# [Stated goal]
Output all of the data below verbatim, keeping every line unchanged and in its original order.

Collected data
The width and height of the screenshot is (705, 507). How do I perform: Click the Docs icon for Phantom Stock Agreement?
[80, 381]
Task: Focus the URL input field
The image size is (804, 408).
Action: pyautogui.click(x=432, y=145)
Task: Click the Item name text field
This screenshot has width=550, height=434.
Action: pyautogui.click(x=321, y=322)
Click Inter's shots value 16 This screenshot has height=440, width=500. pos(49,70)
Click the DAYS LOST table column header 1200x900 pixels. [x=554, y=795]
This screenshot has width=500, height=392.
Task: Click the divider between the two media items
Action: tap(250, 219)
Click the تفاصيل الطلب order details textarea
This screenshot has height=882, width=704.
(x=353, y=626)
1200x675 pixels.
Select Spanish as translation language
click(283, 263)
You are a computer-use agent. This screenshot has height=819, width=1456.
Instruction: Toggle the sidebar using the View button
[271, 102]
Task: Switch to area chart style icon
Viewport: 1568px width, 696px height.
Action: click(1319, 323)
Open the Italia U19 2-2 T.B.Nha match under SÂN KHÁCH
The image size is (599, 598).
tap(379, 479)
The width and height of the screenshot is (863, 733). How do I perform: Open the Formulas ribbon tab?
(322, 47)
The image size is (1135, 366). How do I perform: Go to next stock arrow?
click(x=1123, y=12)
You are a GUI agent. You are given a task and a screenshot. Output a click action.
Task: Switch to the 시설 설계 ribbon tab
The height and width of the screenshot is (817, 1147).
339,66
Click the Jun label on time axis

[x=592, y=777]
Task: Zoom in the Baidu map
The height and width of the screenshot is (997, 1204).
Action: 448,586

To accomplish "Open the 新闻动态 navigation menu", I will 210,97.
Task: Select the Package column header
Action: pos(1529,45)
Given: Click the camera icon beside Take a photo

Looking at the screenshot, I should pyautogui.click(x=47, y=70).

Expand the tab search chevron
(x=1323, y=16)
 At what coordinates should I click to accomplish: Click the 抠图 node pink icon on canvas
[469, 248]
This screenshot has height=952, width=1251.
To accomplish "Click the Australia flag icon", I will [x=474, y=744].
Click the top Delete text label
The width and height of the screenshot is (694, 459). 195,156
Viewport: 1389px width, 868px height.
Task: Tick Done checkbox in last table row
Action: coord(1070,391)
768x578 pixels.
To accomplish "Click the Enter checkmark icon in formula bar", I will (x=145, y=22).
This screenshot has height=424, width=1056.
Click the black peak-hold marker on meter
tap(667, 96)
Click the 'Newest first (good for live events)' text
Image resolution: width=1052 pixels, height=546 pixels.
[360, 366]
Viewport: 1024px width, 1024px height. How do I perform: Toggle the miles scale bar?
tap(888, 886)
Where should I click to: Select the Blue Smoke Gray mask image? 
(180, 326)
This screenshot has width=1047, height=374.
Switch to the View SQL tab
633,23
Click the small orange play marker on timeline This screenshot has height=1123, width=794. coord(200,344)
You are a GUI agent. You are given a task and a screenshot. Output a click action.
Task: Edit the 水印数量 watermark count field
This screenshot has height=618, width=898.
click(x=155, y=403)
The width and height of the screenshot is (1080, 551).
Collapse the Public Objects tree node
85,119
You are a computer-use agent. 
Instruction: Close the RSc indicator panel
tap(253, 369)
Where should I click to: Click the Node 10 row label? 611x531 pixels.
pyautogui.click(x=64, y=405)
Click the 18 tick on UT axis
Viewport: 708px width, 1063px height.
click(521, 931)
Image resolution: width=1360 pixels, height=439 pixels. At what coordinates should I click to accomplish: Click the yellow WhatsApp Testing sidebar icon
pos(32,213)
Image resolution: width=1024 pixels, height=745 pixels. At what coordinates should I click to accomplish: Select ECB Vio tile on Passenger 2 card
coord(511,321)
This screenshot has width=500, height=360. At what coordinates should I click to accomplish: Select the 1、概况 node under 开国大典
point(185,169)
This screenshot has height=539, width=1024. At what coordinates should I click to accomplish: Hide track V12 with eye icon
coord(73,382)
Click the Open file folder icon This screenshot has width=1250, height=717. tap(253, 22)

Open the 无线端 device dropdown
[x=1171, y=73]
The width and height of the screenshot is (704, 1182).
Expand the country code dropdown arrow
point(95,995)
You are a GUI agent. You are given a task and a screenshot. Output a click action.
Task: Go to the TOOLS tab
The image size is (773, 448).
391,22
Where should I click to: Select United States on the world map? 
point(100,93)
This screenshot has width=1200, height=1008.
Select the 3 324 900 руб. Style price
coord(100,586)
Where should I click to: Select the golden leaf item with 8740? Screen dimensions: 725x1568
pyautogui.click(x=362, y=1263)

# [Finished exercise]
The width and height of the screenshot is (705, 507). How do I perform: Click the Docs icon for Phantom Stock Agreement?
[80, 381]
Task: Focus the URL input field
The image size is (804, 408).
Action: pyautogui.click(x=432, y=145)
Task: Click the Item name text field
This screenshot has width=550, height=434.
Action: pyautogui.click(x=321, y=322)
Click Inter's shots value 16 This screenshot has height=440, width=500. pos(49,70)
Click the DAYS LOST table column header 1200x900 pixels. [x=554, y=795]
This screenshot has width=500, height=392.
Task: Click the divider between the two media items
Action: tap(250, 219)
Click the تفاصيل الطلب order details textarea
This screenshot has height=882, width=704.
(x=353, y=626)
1200x675 pixels.
Select Spanish as translation language
click(283, 263)
You are a computer-use agent. This screenshot has height=819, width=1456.
Instruction: Toggle the sidebar using the View button
[271, 102]
Task: Switch to area chart style icon
Viewport: 1568px width, 696px height.
Action: click(1319, 323)
Open the Italia U19 2-2 T.B.Nha match under SÂN KHÁCH
The image size is (599, 598).
tap(379, 479)
The width and height of the screenshot is (863, 733). How do I perform: Open the Formulas ribbon tab?
(322, 47)
The image size is (1135, 366). How do I perform: Go to next stock arrow?
click(x=1123, y=12)
You are a GUI agent. You are given a task and a screenshot. Output a click action.
Task: Switch to the 시설 설계 ribbon tab
The height and width of the screenshot is (817, 1147).
339,66
Click the Jun label on time axis

[x=592, y=777]
Task: Zoom in the Baidu map
The height and width of the screenshot is (997, 1204).
Action: 448,586

To accomplish "Open the 新闻动态 navigation menu", I will 210,97.
Task: Select the Package column header
Action: pos(1529,45)
Given: Click the camera icon beside Take a photo

Looking at the screenshot, I should pyautogui.click(x=47, y=70).

Expand the tab search chevron
(x=1323, y=16)
 At what coordinates should I click to accomplish: Click the 抠图 node pink icon on canvas
[469, 248]
This screenshot has height=952, width=1251.
To accomplish "Click the Australia flag icon", I will [x=474, y=744].
Click the top Delete text label
The width and height of the screenshot is (694, 459). 195,156
Viewport: 1389px width, 868px height.
Task: Tick Done checkbox in last table row
Action: coord(1070,391)
768x578 pixels.
To accomplish "Click the Enter checkmark icon in formula bar", I will (x=145, y=22).
This screenshot has height=424, width=1056.
Click the black peak-hold marker on meter
tap(667, 96)
Click the 'Newest first (good for live events)' text
Image resolution: width=1052 pixels, height=546 pixels.
[360, 366]
Viewport: 1024px width, 1024px height. How do I perform: Toggle the miles scale bar?
tap(888, 886)
Where should I click to: Select the Blue Smoke Gray mask image? 
(180, 326)
This screenshot has width=1047, height=374.
Switch to the View SQL tab
633,23
Click the small orange play marker on timeline This screenshot has height=1123, width=794. coord(200,344)
You are a GUI agent. You are given a task and a screenshot. Output a click action.
Task: Edit the 水印数量 watermark count field
This screenshot has height=618, width=898.
click(x=155, y=403)
The width and height of the screenshot is (1080, 551).
Collapse the Public Objects tree node
85,119
You are a computer-use agent. 
Instruction: Close the RSc indicator panel
tap(253, 369)
Where should I click to: Click the Node 10 row label? 611x531 pixels.
pyautogui.click(x=64, y=405)
Click the 18 tick on UT axis
Viewport: 708px width, 1063px height.
click(521, 931)
Image resolution: width=1360 pixels, height=439 pixels. At what coordinates should I click to accomplish: Click the yellow WhatsApp Testing sidebar icon
pos(32,213)
Image resolution: width=1024 pixels, height=745 pixels. At what coordinates should I click to accomplish: Select ECB Vio tile on Passenger 2 card
coord(511,321)
This screenshot has width=500, height=360. At what coordinates should I click to accomplish: Select the 1、概况 node under 开国大典
point(185,169)
This screenshot has height=539, width=1024. At what coordinates should I click to accomplish: Hide track V12 with eye icon
coord(73,382)
Click the Open file folder icon This screenshot has width=1250, height=717. tap(253, 22)

Open the 无线端 device dropdown
[x=1171, y=73]
The width and height of the screenshot is (704, 1182).
Expand the country code dropdown arrow
point(95,995)
You are a GUI agent. You are given a task and a screenshot. Output a click action.
Task: Go to the TOOLS tab
The image size is (773, 448).
391,22
Where should I click to: Select United States on the world map? 
point(100,93)
This screenshot has width=1200, height=1008.
Select the 3 324 900 руб. Style price
coord(100,586)
Where should I click to: Select the golden leaf item with 8740? Screen dimensions: 725x1568
pyautogui.click(x=362, y=1263)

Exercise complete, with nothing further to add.